Posted on:1999-12-08Degree:Ph.DType:Dissertation
University:Lehigh UniversityCandidate:Howe, Darcy ElizabethFull Text:PDF
GTID:1465390014469012Subject:Literature
Abstract/Summary:PDF Full Text Request
My dissertation studies the frequent portrayal of women in the works of women writers in western culture as "others" outside of mainstream society. I discuss not only contemporary fictionalized autobiographical works by women but also their "scientific" medical/psychoanalytical representations, informed by health critics who studied the development of "modern" woman-hating gynecology in nineteenth-century America and various "experts" who approve present-day clitoridectomies in third-world nations, literary critics, and gender researchers, who address the idea of women as androgynous individual.; Alice Walker, Mary McCarthy, Maya Angelou, and Dorothy Allison all consider the ways women are treated, from childhood freedom and innocence, to menarche, rape, and loss of innocence, to the imposition from outside of heterosexuality, to the re-experiencing of their particular lives and situations as being outside the "norm" of society. Through their works I reconsider "progress" within the basic female experience, specifically as it involves sexual attitudes, body image, religious and moral strictures, and literary/self-worth by the creative woman. Such reconsideration reclaims the literary narratives that tell about certain women through both theoretical and practical redefinitions of woman and womanhood--with the caveat that "womanhood" is the socially-imposed device and "woman" is the individual.; Pairing works by African-American women writers with white women writers who also belong to disadvantaged groups links diverse women's experiences and serves to underline my basic points: that most women in male-centrist western society must undergo a transformation of knowledge and perspective because of the aura of violence that fundamental social pressures and sexual manipulation and control work upon them at menarche by medical/psychological/religious entities.

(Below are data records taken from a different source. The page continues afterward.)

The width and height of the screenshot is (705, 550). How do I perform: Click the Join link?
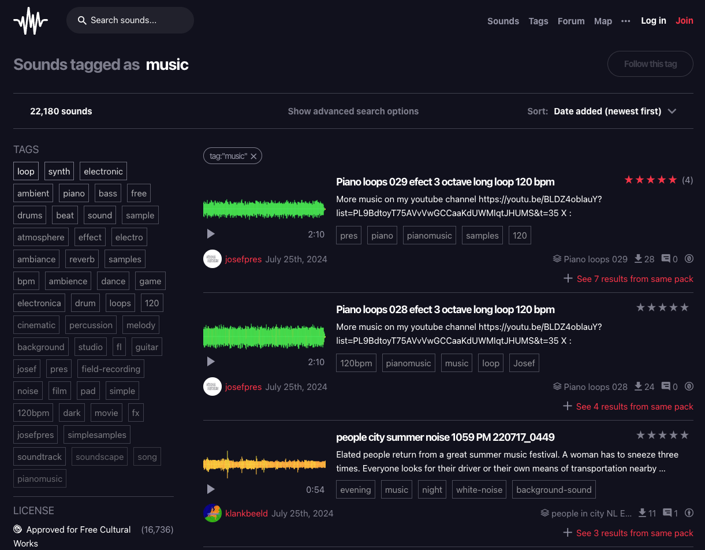click(x=684, y=21)
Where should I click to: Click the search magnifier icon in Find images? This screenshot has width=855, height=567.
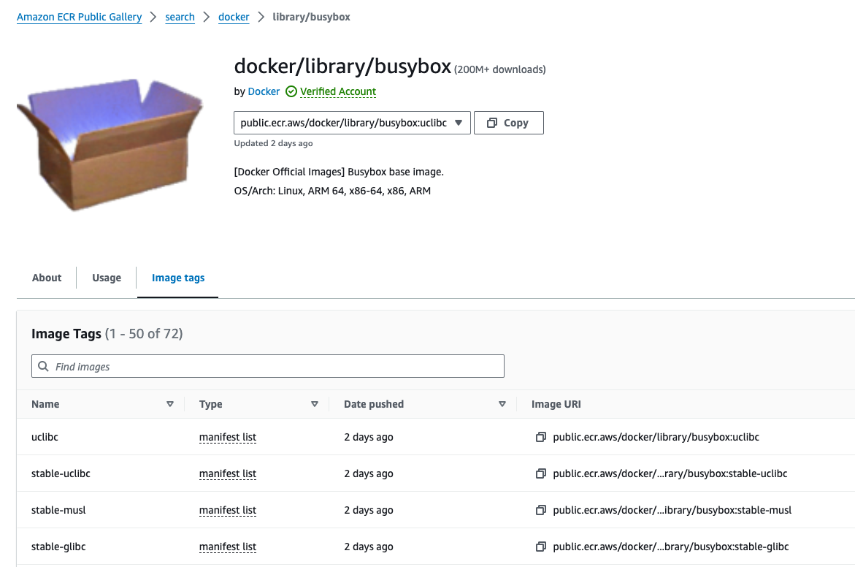pos(44,367)
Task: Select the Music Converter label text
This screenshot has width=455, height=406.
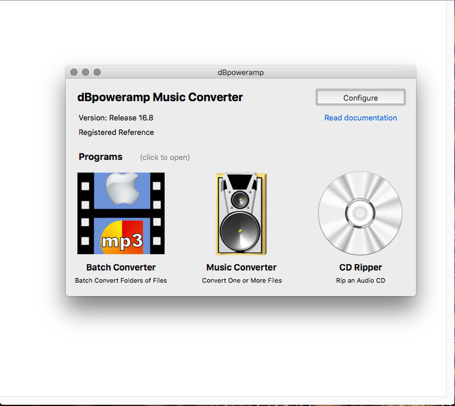Action: pos(241,267)
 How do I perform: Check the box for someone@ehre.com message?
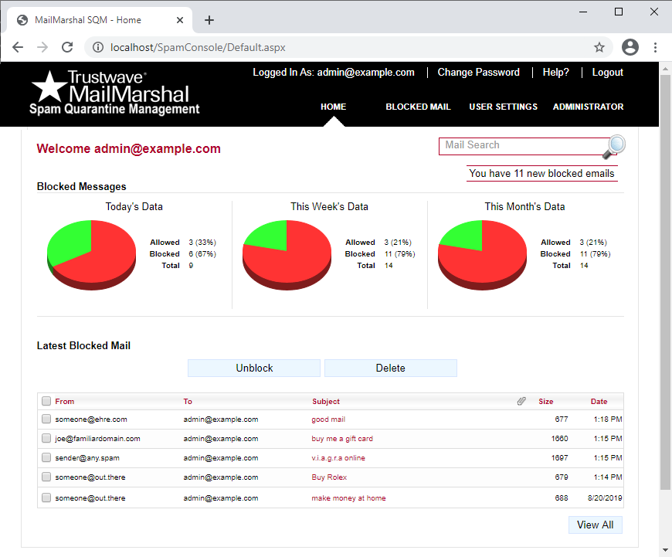coord(46,419)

These women demonstrate that, for all their differences, they each discover a creative way to construct their lives and selves in order to gain an aesthetically-positive, gender-positive, sexually-free identity to replace the "cult of womanhood" imposed on them as children. They discover that they can create in themselves the strength to resist becoming sexual evils/birthing vessels/sexless madonnas, and instead become individual artists, celebrating their own lives and making their own struggles heroic.